Berdasarkan wawancara dengan IK, cara sosialisasi kebijakan K3 yang baik di site salah satunya dapat dilakukan dengan menempelnya di papan pengumuman sehingga terlihat oleh orang-orang yang lewat di depannya. Berikut kutipan wawancaranya:

“Sosialisasi kebijakan K3 dapat ditempel di papan pengumuman”- (IK)

Temuan di elemen 1 berupa belum terdapat rencana pelaksanaan K3LL yang telah disetujui di proyek X disebabkan karena adanya kelemahan pada unsur metode, yaitu penyusunan rencana pelaksanaan K3LL yang dilakukan oleh manajemen site lebih mengacu kepada

peraturan client, bukan kepada peraturan home office PT. Z. Informan utama 1 menjelaskan bahwa hal tersebut menjadi temuan (finding) karena rencana pelaksanaan K3LL yang disusun oleh manajemen site proyek X ketika itu bukanlah rencana K3LL yang berasal home office (HO), melainkan rencana K3LL yang diminta oleh client. Menurut IU1, manajemen site proyek X ketika itu hanya mengikuti yang diperintahkan oleh client saja. Berikut kutipan wawancaranya:

“Rencana pelaksanaan K3LL belum disusun..iyaa..jadi dia cuma berdasarkan rutinitas.

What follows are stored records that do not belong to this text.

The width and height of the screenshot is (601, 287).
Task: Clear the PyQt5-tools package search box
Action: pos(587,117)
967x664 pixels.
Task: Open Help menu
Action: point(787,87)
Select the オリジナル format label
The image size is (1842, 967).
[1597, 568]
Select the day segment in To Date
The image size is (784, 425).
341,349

Dia ngga punya program sendiri”- (IU1)

“Tergantung client aja. Ibaratnya kata client „eh bikin atap‟, bikin..

„eh bikin pintu‟, bikin.. gitu loh”- (IU1)

Temuan di elemen 1 berupa tidak adanya bukti sosialisasi kebijakan perusahaan tentang K3LL disebabkan karena adanya kelemahan pada unsur metode, yaitu tidak ada pendokumentasian ketika induction dilakukan. Menurut IU2, pihaknya ketika itu telah melakukan sosialisasi kebijakan kepada karyawan di site melalui induction. Berikut kutipan wawancaranya:

“Karna kebijakan itu kita sosialisasikan lewat induction, seperti

itu”- (IU2)

Walaupun manajemen site telah melakukan sosialisasi kebijakan melalui induction, namun ia tidak mendokumentasikan hal tersebut, sehingga tidak terdapat bukti pelaksanaannya dan menjadi sebuah temuan (finding). Padahal, sosialisasi kebijakan tersebut perlu didokumentasikan, salah satunya dengan menempel kebijakan perusahaan di area kerja atau dengan memotret ketika induction sedang berlangsung.